Pada tanggal 11 Agustus 2026, kebakaran hutan dan lahan (karhutla) meluas di Kabupaten Siak, Provinsi Riau, dengan titik api terpantau di tiga kecamatan, yaitu Kecamatan Koto Gasib, Tualang, dan Sungai Apit. Berdasarkan laporan Badan Penanggulangan Bencana Daerah (BPBD) Provinsi Riau, luas area yang terbakar diperkirakan mencapai 500 hektare. Insiden ini menyebabkan asap tebal yang mengganggu visibilitas di Bandara Sultan Syarif Kasim II Pekanbaru, sehingga sejumlah penerbangan mengalami penundaan. Pemerintah Kabupaten Siak bersama BPBD Riau, Manggala Agni, serta TNI/Polri telah melakukan upaya pemadaman dari udara menggunakan helikopter water bombing.
Perluasan Area Terbakar dan Dampak terhadap Transportasi Udara
Kebakaran hutan dan lahan di Kabupaten Siak kali ini terpantau meluas secara signifikan, terutama di kawasan gambut yang rawan terbakar. Berdasarkan data sementara, lokasi terdampak meliputi:
- Kecamatan Koto Gasib
- Kecamatan Tualang
- Kecamatan Sungai Apit
Asap dari kebakaran ini terbawa angin hingga ke wilayah Kota Pekanbaru, mengakibatkan penurunan jarak pandang di Bandara Sultan Syarif Kasim II. Beberapa maskapai penerbangan terpaksa menunda jadwal keberangkatan demi keselamatan operasional. Kualitas udara di sejumlah kecamatan di Kabupaten Siak dilaporkan masuk kategori tidak sehat, sehingga berpotensi mengganggu aktivitas masyarakat dan meningkatkan risiko gangguan pernapasan.

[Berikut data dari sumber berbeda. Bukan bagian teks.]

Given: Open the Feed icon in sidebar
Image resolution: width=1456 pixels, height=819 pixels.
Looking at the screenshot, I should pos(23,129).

Upaya Penanggulangan dan Imbauan Pemerintah Daerah
Pemerintah Kabupaten Siak melalui BPBD setempat telah mengerahkan sumber daya untuk memadamkan api. Operasi pemadaman udara dengan helikopter water bombing dilakukan secara intensif di titik-titik api yang sulit dijangkau jalur darat. Selain itu, tim gabungan dari Manggala Agni dan TNI/Polri turut melakukan patroli serta pemadaman manual di area yang masih terjangkau. Pemerintah Kabupaten Siak secara resmi mengimbau kepada seluruh warga untuk tidak melakukan pembukaan lahan dengan cara membakar, serta melaporkan setiap titik api yang terlihat kepada pihak berwenang.
Kebakaran hutan dan lahan di Kabupaten Siak dipicu oleh dua faktor utama: musim kemarau panjang yang mempercepat kekeringan lahan gambut, serta praktik pembukaan lahan ilegal yang masih terjadi di wilayah tersebut. Provinsi Riau merupakan daerah yang setiap tahunnya menjadi langganan karhutla, terutama pada periode musim kemarau. Catatan strategis bagi Pemerintah Daerah: perlu penguatan pengawasan terhadap aktivitas pembukaan lahan, peningkatan kesiapsiagaan peralatan pemadam, serta edukasi berkelanjutan kepada masyarakat tentang bahaya kebakaran lahan. Langkah pencegahan berbasis data kerawanan wilayah harus menjadi prioritas untuk meminimalkan risiko karhutla di masa mendatang.